What you will do = The answer must repeat every record exactly, with all pictures omitted.

★ ★ ★

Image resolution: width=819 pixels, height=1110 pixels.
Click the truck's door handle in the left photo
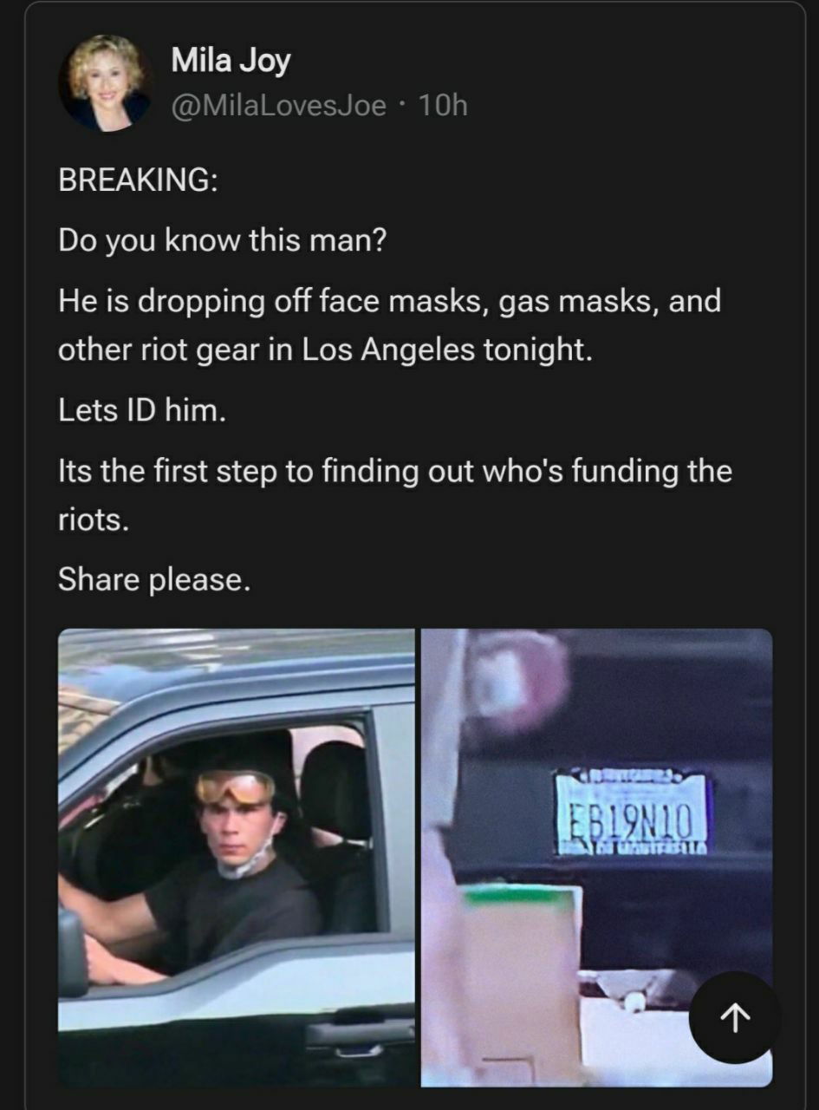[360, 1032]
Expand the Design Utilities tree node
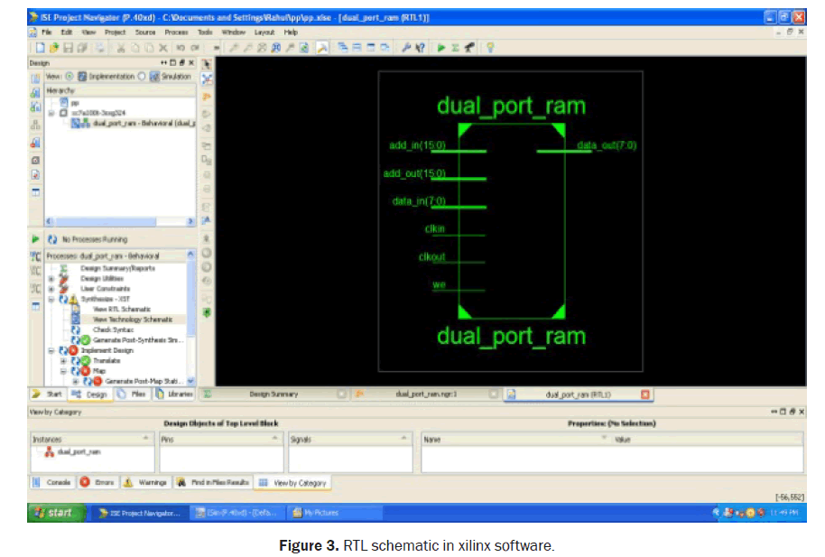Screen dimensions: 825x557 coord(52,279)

★ ★ ★

Output below =
Image resolution: width=819 pixels, height=1110 pixels.
Click the truck's door handle in the left photo
[360, 1032]
Expand the Design Utilities tree node
Screen dimensions: 825x557 coord(52,279)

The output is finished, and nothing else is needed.